Cagnes-sur-Mer French Riviera
is a common presenting the form of a well-wooded and park-covered urban settlement in the Alpes-Maritimes department in the Provence-Alpes-Côte d'Azur Region in southeastern France. Economically it forms a suburb to the city of Nice.
Geography
It is the Largest suburb of the city of Nice and lies to the west-southwest of it, about 15 km (9.3 mi) from the center. It is a town with no high rise buildings with PARTICULARLY Many woods and parks, as to MOST icts of urban homes, in the Alpes-Maritimes department in the Provence-Alpes-Côte d'Azur
History
It was the retreat and final address of the painter Pierre-Auguste Renoir, Who Moved there in 1907 in an Attempt to Improve His arthritis, and Remained up to His death in 1919. In the late 1920s, Cagnes-sur-Mer est devenu a residence for Many renowned American literary and art figures, Such as Kay Boyle, George Antheil and Harry and Caresse Crosby. Author Georges Simenon (1903-1989), creator of the fictional detective Commissioner Jules Maigret Lived at 98, mounted of the Village in the 1950s with His third wife and Their three children; initial his "S" may still be seen in the wrought iron on the stairs.

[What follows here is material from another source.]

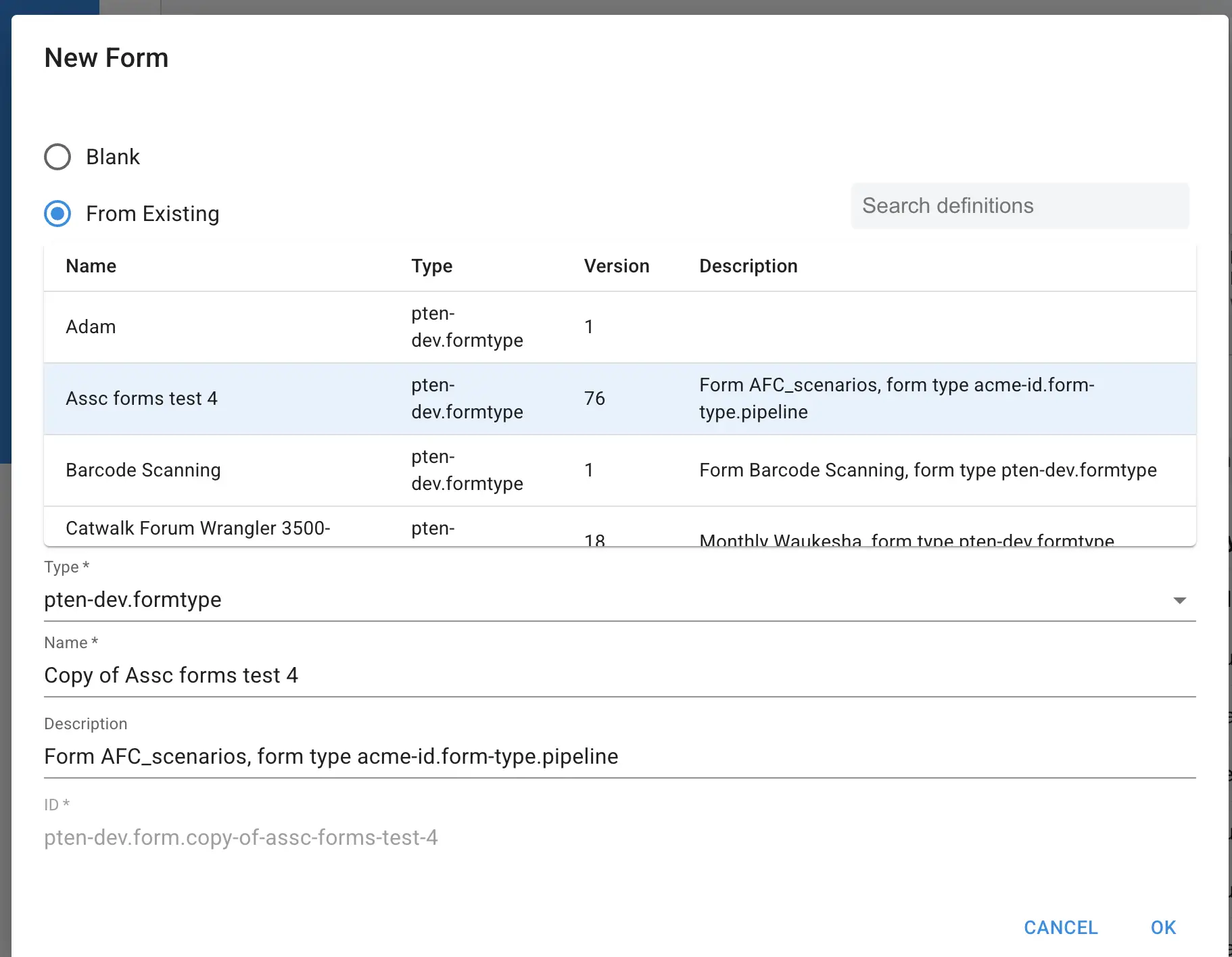Click the Name column header
The height and width of the screenshot is (957, 1232).
click(x=91, y=266)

Belarusian-French artist Chaim Soutine created Powerful, fanciful landscapes of southern France. A friend of Amedeo Modigliani, Soutine left colorful landscapes from Cagnes from 1924 on. Fauvist painter Francisco Iturrino aussi resided in the town Where he deceased.
Cagnes-sur-Mer French Riviera
is a common presenting the form of a well-wooded and park-covered urban settlement in the Alpes-Maritimes department in the Provence-Alpes-Côte d'Azur Region in southeastern France. Economically it forms a suburb to the city of Nice.
Geography
It is the Largest suburb of the city of Nice and lies to the west-southwest of it, about 15 km (9.3 mi) from the center. It is a town with no high rise buildings with PARTICULARLY Many woods and parks, as to MOST icts of urban homes, in the Alpes-Maritimes department in the Provence-Alpes-Côte d'Azur
History
It was the retreat and final address of the painter Pierre-Auguste Renoir, Who Moved there in 1907 in an Attempt to Improve His arthritis, and Remained up to His death in 1919. In the late 1920s, Cagnes-sur-Mer est devenu a residence for Many renowned American literary and art figures, Such as Kay Boyle, George Antheil and Harry and Caresse Crosby. Author Georges Simenon (1903-1989), creator of the fictional detective Commissioner Jules Maigret Lived at 98, mounted of the Village in the 1950s with His third wife and Their three children; initial his "S" may still be seen in the wrought iron on the stairs.
Belarusian-French artist Chaim Soutine created Powerful, fanciful landscapes of southern France. A friend of Amedeo Modigliani, Soutine left colorful landscapes from Cagnes from 1924 on. Fauvist painter Francisco Iturrino aussi resided in the town Where he deceased.